Electrical machinery and power laboratory in power generation and transmission.

Ideal and nonideal operational amplifier circuits, diodes in nonlinear circuit applications, junction field-effect transistors (JFETs), metal oxide semiconductor field effect transistors (MOSFETs) and bipolar junction transistors (BJTs), biasing techniques, gain and bandwidth, the design of amplifiers, and transistors as loads.

Electrical devices and circuits laboratory taken with Electrical Engineering 0254.

Number systems, codes, and truth tables. Logical hardware devices such as gates, inverters, tristate logic, flip-flops, and latches. Digital Circuits such as arithmetic units, comparators, code converters, ripple and ring counters, and shift registers. Design of combinational and sequential digital circuits.

Laboratory for Electrical Engineering 0256, Digital Circuit Design.

Topics include: mathematical modeling, transfer functions, systems transfer functions, root locus analysis and design, design analysis in the frequency domain.

Techniques of analog and digital signaling and communication. Amplitude modulation and angle modulation techniques of frequency and phase modulation. Digital signaling formats such as pulse code modulation and modulation schemes of amplitude, phase, and frequency shift keying.

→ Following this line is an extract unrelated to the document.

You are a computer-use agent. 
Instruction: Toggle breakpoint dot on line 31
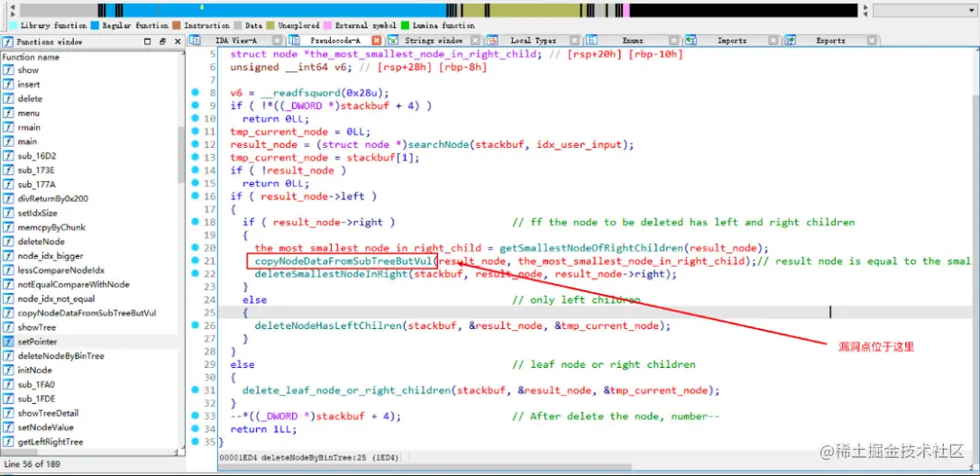tap(195, 389)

Laboratory for Electronic Engineering 0300, Analog and Digital Communications.

Discrete Fourier Series and discrete Fourier transforms. Digital filter representation by matrixes and signal flow graphs, basic network structures, and design of infinite impulse (IIR) and finite impulse response (FIR) filters. Computer-aided design of IIR and FIR filters, computation of Fast Fourier Transform and Chirp Z Transform, and effect of finite register length in digital signal processing.

Computer network data protocols modulation methods, traffic and signaling.

Digital data communications, protocols, and coding. Digital data transmission, time-division and frequency-division multiplexing. Detection of digital signals in noise.

Verilog hardware description language and its applications to digital hardware system design.

Analysis and design of control systems using state variable techniques. State variable analysis, discrete and continuous. Linear vector spaces, eigenvalues, eigenevectors, controllability, and observability.

Experimentation on selected topics in Modern Control Theory.

Advanced study of electronic devices and their application to linear, non-linear, and digital circuits. Transistors, FET’s filters, oscillators, amplifiers, A/D, D/A, some integrated circuits, and VLSI’s. Software design problems emphasized.

An introduction to a hierarchical design methodology of VLSI. Study of basic logic elements and design methods in n MOS and CMOS. The Physics of MOS devices and the fabrication process. Design rules and computation of circuit parameters from layout. System level design.

Discrete data and digital control systems, signal conversions and processing, the Z transform and state variable techniques applied to digital control system. Time and frequency domain analysis techniques, stability of digital control systems, controllability, observability. Principles of design of digital control systems, including computer control.

Students may complete a regular course during semesters the course is not offered to meet prerequisite or graduation requirements with department chairperson approval. An instructor supervises the student.

Project assigned with the approval of the department chairperson and conducted under the supervision of a faculty sponsor.